One important catch: "open weights" is not the same as "open source" in the classic sense. You get the finished model, but rarely the full training data or the recipe behind it. You're allowed to use it — you just can't reproduce it from scratch.

How good are they really?

Surprisingly good. On neutral leaderboards the best open model (currently Kimi K2 from Moonshot) sits at number one among the open ones — and in the overall top five, right behind the closed leaders. On coding, DeepSeek V4 even draws level.

Honest take: the very top spots are still held by the closed models from OpenAI, Google and Anthropic. But the gap is small — and shrinking. For the vast majority of everyday tasks you won't notice a difference. (As of June 2026.)

Why won't it run on my laptop?

Here's the reality check. A modern top-tier model has hundreds of billions of parameters (the adjustable values inside the model). DeepSeek V4 sits around the one-trillion mark. All those numbers have to fit into memory — ideally the fast video memory (VRAM) of a beefy graphics card.

Rule of thumb: a model needs roughly as many gigabytes of memory as it has billions of parameters. So a 70-billion model wants a comfortable 40 to 70 GB. Your laptop has maybe 16 GB of RAM and a graphics card with 8. It doesn't fit — not even close.

What does run: small models. Gemma in its 2-to-4-billion variant, a compact Qwen, a Phi. They're handy for plenty of everyday tasks — just not the brain that makes the headlines. How to start the small ones locally is covered in the Ollama article.

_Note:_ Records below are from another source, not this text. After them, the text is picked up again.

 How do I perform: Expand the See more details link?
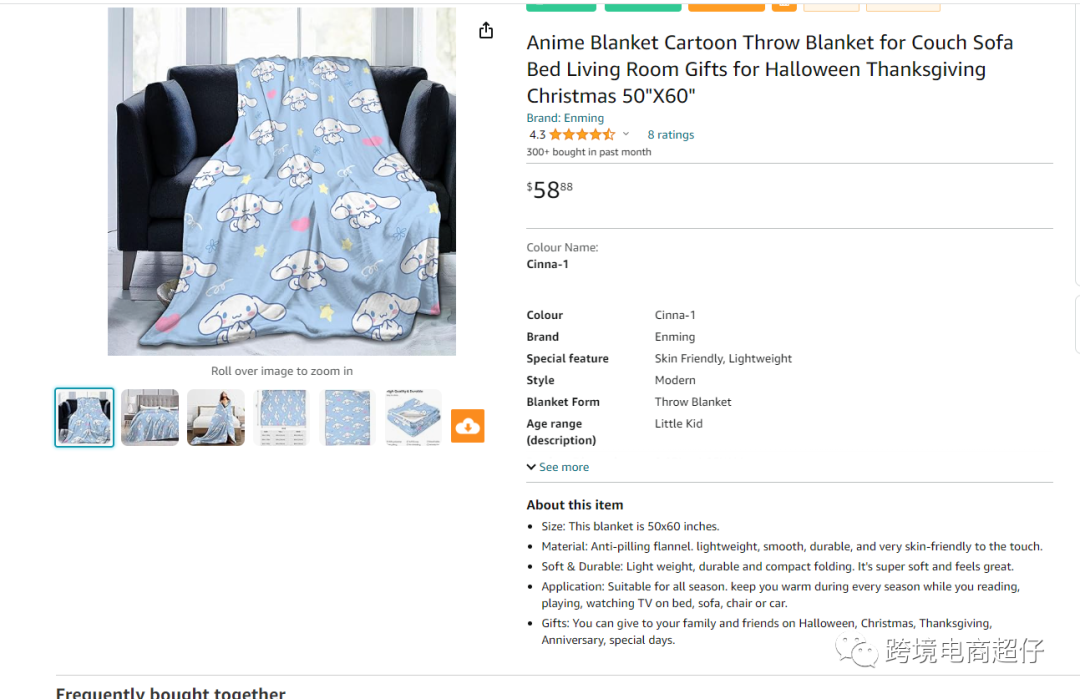(558, 467)
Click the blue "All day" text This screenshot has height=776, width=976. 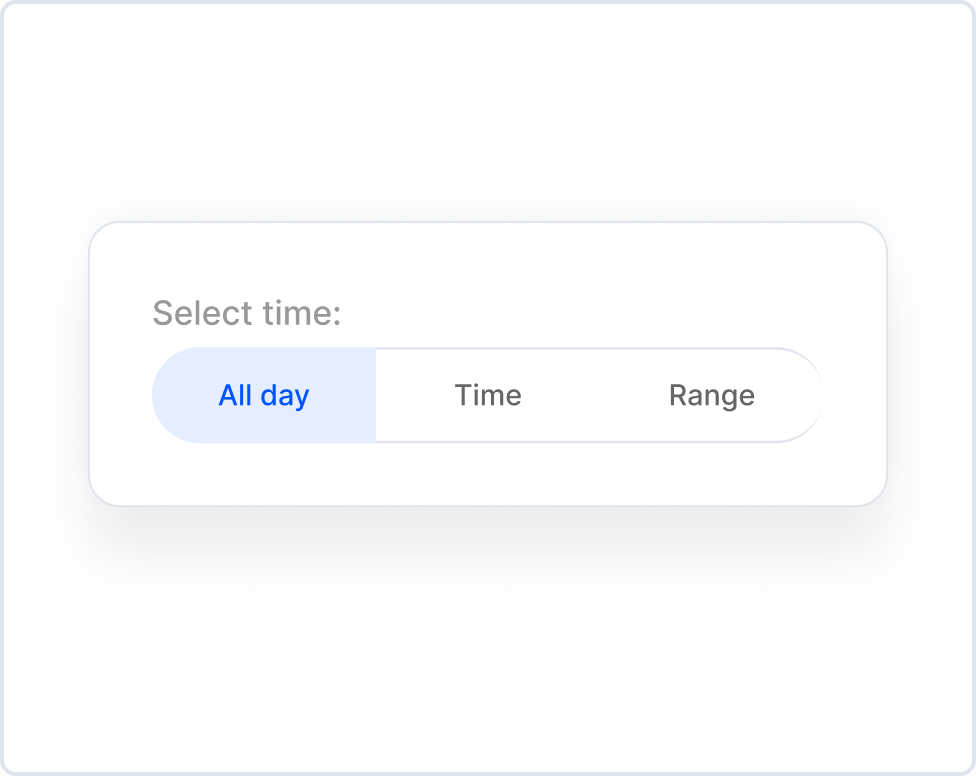click(264, 395)
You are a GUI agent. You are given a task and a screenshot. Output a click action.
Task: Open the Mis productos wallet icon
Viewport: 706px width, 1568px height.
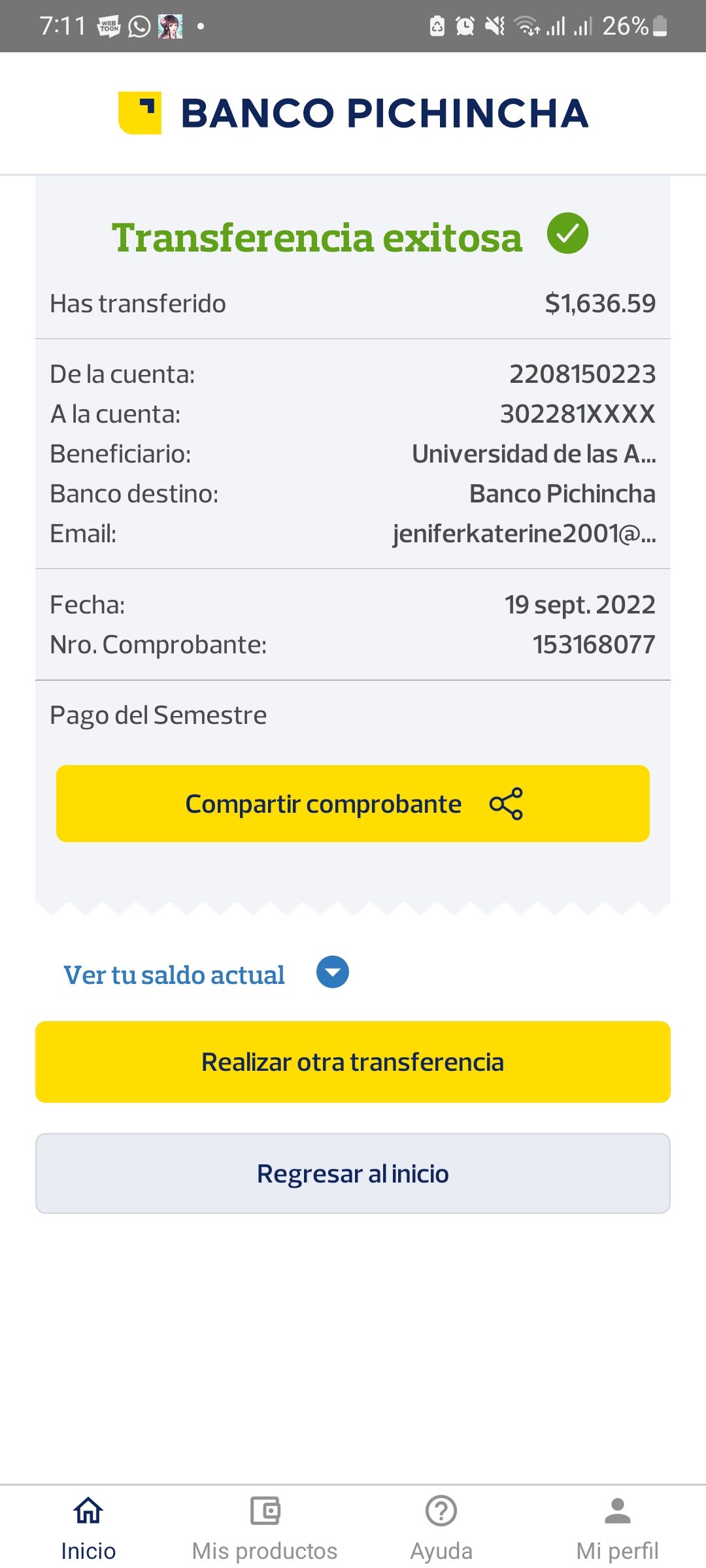[265, 1511]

So why does the API cost money?

This is exactly where the misconception cracks. The model is free. Running it is not.

When you use an open model through an API (a programming interface your device talks to on the server) — say at providers like DeepInfra, Together or Fireworks — the thing runs on their servers. And those servers are packed with graphics cards like the Nvidia H100, which rent for roughly 2 to 4 dollars an hour. Per card. A large model often needs four of them at once.

On top of that: electricity, cooling, maintenance, and the people keeping it all alive. Someone pays that bill — and in the end that's you, per processed token (roughly: per word fragment).

The good news: it's cheap anyway. Small models start around 0.06 dollars per million tokens, large ones hover around 2 dollars. For normal use you're talking cents, not euros. (All prices as of June 2026 — the market moves fast.)

What does this mean for me?

Run it yourself for free? Doable — but only with small models, and you need enough RAM. Great for privacy, limited on power.
Use a big open model? Via API, for money. Often much cheaper than a ChatGPT subscription, but you have to sort out the access.
For whom? Local: for tinkerers and privacy fans. API: for anyone who wants a powerful model without their own hardware — no coding skills required, through services like OpenRouter.

Open models are fantastic. They're just not free in the sense of "never costs anything". They're free in the sense of "anyone may use them". Two different things — and that exact difference decides whether you end up paying for electricity or an API bill.